Imam Abu al-Hasan al-Asyari (w. 324 H.) sendiri mengatakan agar membuang ucapan kelompok Qadariah Muktazilah, yang menggunakan ayat tersebut sebagai pembenaran atas pendapat sesat mereka. Karena, ayat 78 telah menegaskan bahwa segala sesuatu berasal dari Allah.[5] Lalu, bagaimana mungkin di ayat selanjutnya Allah dengan “sengaja” mengatakan bahwa keburukan berasal dari hamba dan diciptakan olehnya? Sangat kontradiksi, seolah merevisi bahwa tidak semuanya berasal dari Allah. Hal itu sangat mustahil. Sungguh Allah Mahaluhur dan Mahasuci dari tuduhan tersebut.

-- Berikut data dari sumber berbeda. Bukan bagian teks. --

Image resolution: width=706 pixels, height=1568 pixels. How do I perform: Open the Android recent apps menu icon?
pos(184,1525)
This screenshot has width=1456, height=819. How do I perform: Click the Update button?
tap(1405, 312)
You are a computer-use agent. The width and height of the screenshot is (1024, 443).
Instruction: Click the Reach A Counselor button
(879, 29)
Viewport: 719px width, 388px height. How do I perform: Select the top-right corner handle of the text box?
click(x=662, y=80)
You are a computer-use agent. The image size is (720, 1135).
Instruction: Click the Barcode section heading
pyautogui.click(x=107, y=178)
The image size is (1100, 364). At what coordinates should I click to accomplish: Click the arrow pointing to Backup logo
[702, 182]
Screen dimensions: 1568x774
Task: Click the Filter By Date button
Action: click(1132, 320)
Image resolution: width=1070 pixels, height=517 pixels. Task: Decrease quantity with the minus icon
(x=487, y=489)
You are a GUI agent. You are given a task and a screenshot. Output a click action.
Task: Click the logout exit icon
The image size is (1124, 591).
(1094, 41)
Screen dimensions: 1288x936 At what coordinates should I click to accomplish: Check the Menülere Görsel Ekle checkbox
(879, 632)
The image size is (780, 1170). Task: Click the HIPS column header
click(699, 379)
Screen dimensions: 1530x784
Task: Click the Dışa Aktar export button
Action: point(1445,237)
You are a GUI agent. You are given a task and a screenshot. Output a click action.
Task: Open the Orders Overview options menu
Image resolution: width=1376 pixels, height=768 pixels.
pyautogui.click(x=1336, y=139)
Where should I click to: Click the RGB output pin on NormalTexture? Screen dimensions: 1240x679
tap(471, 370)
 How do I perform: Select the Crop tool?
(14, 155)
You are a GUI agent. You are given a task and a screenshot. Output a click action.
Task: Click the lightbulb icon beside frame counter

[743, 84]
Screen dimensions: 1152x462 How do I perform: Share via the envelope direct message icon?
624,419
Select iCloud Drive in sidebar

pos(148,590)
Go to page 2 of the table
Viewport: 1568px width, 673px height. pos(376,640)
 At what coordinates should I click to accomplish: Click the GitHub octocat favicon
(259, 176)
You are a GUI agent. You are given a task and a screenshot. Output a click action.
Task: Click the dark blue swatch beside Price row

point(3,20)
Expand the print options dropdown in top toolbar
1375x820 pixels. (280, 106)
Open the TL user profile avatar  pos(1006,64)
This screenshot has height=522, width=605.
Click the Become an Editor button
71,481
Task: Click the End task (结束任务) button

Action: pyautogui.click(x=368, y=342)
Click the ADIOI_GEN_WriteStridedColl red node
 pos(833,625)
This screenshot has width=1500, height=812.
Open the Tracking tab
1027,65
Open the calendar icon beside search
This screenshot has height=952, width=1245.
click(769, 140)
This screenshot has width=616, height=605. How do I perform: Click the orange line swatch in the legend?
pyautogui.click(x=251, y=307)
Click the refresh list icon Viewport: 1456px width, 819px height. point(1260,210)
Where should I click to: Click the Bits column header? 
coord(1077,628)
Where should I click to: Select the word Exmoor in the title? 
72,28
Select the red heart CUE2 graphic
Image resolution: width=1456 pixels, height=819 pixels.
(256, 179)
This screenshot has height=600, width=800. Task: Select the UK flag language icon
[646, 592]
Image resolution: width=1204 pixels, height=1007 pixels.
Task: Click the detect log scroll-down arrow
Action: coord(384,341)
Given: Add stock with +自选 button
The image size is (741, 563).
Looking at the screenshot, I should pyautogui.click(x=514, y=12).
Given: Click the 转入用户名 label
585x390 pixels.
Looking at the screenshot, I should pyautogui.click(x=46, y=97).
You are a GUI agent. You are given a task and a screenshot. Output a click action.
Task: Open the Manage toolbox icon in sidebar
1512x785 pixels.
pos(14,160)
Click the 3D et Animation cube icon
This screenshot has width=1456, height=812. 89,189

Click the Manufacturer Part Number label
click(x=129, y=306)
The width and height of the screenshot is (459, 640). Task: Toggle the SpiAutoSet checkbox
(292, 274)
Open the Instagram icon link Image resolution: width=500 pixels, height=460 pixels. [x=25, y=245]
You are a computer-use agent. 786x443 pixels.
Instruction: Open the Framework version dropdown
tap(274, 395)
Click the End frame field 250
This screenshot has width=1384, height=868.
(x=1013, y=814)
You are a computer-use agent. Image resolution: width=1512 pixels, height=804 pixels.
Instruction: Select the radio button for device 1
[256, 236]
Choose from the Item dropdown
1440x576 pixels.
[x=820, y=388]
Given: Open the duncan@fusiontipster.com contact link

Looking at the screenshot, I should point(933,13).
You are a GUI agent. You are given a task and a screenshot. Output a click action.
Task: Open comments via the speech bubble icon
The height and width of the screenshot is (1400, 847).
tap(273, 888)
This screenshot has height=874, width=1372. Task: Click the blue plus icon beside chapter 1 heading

Untuk itu, Imam Muhammad bin Abdulrahman al-Iji (w. 905 H.) menerangkan jalan keluarnya. Bahwa adaya keburukan dalam diri hamba, disebabkan karena kejahatan dan kemaksiatan yang dilakukan mereka. Sementara makna “keburukan yang berasal dari hamba” hanya kiasan, karena semua perkara hakikatnya berasal dari Allah.[6] Kejahatan dan keburukan merupakan sebab musabab, perantara, atau syariat yang mendasari terjadinya keburukan tersebut. Mereka yang melakukan (kasb), Allah yang menciptakan (khalq). Karena, hal itu juga bagian dari takdir yang telah ditetapkan oleh Allah.

Lalu, bagaimana seharusnya menyikapi qada dan kadar, iktisab dan ikhtiar? Sebagaimana lazimnya ahlusunah, kami senantiasa mengambil jalan tengah. Kami meyakini, bahwa Allah adalah penguasa alam semesta, termasuk jiwa raga makhluk-Nya. Allah adalah pencipta segala sesuatu, termasuk perbuatan manusia. Allah adalah penentu segala sesuatu, termasuk takdir hamba-Nya. Allah mengetahui segala sesuatu, termasuk masa depan alam semesta dan seisinya. Namun kami juga meyakini, bahwa manusia dituntut untuk berusaha, sehingga menjemput takdirnya dengan kesadaran yang nyata. Bahasa yang digunakan adalah menjemput takdir, bukan mengubah takdir.

Ada dua kelompok ahlusunah, yaitu Asyariah yang dipelopori oleh Imam Abu al-Hasan al-Asyari dan Maturidiah yang dipelopori oleh Imam Abu Mansur al-Maturidi (w. 333 H.). Walau keduanya memiliki perbedaan sudut pandang terkait makna qada dan kadar, namun jalan tengah yang ditempuh hampir sama dan bisa diterima oleh iman dan akal.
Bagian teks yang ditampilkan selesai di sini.